Please join us each month for our 2nd SundaY READING SERIES

Coming up at Alta Mesa Center for the Arts…

Maker, Mentor, Muse & Alta Mesa Center for the Arts Presents

a reading and Q&A with Dr. Wendy Johnson, author of Kinship Medicine

in conversation with Jennie Durant

Sunday, March 15 - 4:00 PM
Zoom
RSVP HERE
 
In Kinship Medicine, Dr. Wendy Johnson makes the case that wellness is rooted in interdependence. It’s a perspective she’s come to through 30 years working as a family physician and public health expert, supporting patients with HIV, treating communities in environmentally harmed areas, and advocating for mothers suffering from addiction. Through all of her work, she’s seen how connection to the natural world and each other are essential to our health, and we can’t be fully well when the environments and systems we’re living with are sick and suffering.

The antidotes to many of the causal factors of poor health—loneliness, industrial diets, systemic inequality, fear of death, profit-based healthcare—are relational, both with each other and with the living earth. Through evidence from public health, sociology, anthropology, human ecology, and medicine, Dr. Wendy Johnson offers readers a clear vision of what a new society might look like, and provides concrete examples and methods for caring for our collective health together.
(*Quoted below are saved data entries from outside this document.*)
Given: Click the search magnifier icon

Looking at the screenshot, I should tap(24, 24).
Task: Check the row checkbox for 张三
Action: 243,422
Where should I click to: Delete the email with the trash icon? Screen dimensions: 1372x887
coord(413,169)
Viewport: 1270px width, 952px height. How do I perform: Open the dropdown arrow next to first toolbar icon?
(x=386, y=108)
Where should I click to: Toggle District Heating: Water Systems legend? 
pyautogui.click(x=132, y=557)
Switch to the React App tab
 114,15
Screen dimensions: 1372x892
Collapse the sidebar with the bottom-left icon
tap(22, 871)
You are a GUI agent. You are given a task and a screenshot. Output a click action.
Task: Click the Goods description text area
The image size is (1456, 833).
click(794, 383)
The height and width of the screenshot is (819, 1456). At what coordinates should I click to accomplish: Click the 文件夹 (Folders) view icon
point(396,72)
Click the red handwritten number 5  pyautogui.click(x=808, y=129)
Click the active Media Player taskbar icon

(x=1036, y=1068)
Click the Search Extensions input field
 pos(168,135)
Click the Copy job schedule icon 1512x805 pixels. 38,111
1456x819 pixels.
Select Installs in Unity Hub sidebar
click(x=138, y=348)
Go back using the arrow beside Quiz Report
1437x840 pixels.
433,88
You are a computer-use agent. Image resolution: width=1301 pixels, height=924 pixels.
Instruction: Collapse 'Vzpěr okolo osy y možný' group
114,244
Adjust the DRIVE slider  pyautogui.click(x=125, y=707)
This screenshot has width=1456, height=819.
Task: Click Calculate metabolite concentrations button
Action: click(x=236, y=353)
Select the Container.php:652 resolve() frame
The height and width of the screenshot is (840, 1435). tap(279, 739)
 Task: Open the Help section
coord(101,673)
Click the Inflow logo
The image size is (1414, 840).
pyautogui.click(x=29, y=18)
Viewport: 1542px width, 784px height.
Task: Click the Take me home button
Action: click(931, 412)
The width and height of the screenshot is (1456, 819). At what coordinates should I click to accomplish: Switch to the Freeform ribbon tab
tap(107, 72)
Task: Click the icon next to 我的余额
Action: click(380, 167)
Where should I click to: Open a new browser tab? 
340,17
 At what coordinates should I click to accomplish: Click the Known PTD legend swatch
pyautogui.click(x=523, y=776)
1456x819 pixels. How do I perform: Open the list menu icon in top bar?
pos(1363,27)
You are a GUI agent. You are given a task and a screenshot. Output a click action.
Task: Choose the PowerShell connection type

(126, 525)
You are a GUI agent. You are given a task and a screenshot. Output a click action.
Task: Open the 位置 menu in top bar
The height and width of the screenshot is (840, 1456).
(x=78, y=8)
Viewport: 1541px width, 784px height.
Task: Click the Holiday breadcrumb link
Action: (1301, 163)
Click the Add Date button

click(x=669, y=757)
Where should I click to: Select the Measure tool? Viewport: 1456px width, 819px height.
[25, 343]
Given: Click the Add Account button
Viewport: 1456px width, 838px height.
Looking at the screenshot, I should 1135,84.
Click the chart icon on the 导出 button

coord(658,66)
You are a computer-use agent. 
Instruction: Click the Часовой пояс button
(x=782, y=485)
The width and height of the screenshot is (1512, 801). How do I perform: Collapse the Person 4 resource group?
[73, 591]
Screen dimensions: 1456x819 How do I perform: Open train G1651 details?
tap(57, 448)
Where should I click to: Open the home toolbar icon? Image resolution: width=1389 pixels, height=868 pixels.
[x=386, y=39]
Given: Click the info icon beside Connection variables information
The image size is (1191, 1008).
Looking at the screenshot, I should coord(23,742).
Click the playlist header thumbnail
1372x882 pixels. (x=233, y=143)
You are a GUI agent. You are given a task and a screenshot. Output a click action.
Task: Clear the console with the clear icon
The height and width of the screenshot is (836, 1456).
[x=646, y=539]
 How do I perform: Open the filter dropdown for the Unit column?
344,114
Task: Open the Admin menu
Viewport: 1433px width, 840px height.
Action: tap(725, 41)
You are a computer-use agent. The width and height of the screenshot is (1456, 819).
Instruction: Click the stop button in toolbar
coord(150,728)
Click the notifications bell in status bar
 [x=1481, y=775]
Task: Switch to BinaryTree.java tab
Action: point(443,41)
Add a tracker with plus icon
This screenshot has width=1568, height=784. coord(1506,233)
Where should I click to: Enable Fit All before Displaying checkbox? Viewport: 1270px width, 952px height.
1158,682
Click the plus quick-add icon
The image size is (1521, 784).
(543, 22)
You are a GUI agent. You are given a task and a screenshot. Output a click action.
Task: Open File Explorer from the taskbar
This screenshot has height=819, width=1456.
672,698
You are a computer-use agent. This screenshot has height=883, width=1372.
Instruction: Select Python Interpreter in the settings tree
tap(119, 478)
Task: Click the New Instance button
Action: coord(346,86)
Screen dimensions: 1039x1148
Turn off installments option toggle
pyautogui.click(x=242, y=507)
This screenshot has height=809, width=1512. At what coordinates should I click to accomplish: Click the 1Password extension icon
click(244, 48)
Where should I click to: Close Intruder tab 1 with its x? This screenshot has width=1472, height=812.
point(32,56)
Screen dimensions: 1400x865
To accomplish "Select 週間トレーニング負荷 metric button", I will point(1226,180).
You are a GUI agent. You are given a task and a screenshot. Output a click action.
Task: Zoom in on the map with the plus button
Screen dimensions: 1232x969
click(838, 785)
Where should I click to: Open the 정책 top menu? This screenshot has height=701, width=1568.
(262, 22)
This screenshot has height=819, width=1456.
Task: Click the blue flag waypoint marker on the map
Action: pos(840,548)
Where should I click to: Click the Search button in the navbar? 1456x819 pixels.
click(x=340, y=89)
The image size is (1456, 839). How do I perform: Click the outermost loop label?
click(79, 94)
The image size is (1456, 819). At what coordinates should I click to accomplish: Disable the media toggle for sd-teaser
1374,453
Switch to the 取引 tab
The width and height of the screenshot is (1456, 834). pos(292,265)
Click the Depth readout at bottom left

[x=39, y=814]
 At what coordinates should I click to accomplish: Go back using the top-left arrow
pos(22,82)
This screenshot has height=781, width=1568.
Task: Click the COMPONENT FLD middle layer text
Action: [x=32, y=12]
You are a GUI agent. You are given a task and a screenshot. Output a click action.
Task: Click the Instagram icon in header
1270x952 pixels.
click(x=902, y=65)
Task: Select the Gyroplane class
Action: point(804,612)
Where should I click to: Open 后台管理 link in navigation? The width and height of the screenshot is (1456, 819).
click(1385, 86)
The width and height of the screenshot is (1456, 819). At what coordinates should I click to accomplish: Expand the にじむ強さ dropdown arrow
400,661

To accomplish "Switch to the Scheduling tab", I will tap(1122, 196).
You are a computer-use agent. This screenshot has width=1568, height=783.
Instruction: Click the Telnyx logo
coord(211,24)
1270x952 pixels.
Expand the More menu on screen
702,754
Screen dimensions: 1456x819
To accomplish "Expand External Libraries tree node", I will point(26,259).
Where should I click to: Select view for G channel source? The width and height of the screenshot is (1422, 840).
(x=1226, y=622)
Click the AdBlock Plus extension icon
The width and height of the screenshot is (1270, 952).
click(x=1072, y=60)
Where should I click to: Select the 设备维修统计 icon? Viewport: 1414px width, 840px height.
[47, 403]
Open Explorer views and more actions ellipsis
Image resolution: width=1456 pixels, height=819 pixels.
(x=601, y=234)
Dr. Wendy Johnson is a family physician, public health professor, activist, and writer who has spent her life advocating for a world where everyone can live long lives in equitable communities. Her career includes stints scaling up HIV treatment in Mozambique, overseeing an urban public health department, and, most recently, directing a community clinic in Santa Fe, New Mexico. She has a Master’s in public health from Johns Hopkins and holds faculty appointments at the University of Washington and the University of New Mexico. Dr. Johnson has been a vocal activist on many progressive issues both locally and globally and is a two-time TEDx speaker.

Jennie Durant is a writer and researcher focused on bees, agriculture, and the environment. Her writing has appeared in Glamour, Grist, The Huffington Post, and the San Francisco Chronicle. Her forthcoming book, Bitter Honey, will be published by Island Press (an imprint of Princeton University Press) in May 2026.

 

Mission 

We believe that art is a spiritual act and a human right. Contained within that sentence are our two primary goals: a) to provide a place for artists to engage in the spiritual aspects of their art and for spiritual seekers to use art to deepen and discover new avenues of spiritual experience; b) to provide a place where people from diverse traditions, artistic practices, and economic realities come together in community.

From experience we know that art can bridge the divisions, substantive and arbitrary, that divide us. We come together not only to practice and teach the arts, but to celebrate and learn from our differences and to foster lively and respectful interdisciplinary dialogues. We seek unity in diversity. We welcome professional artists, writers and musicians, experienced amateurs, hobbyists, mystics and seekers young and old. Wherever you are on your artistic and spiritual journey, whoever you are, we welcome you.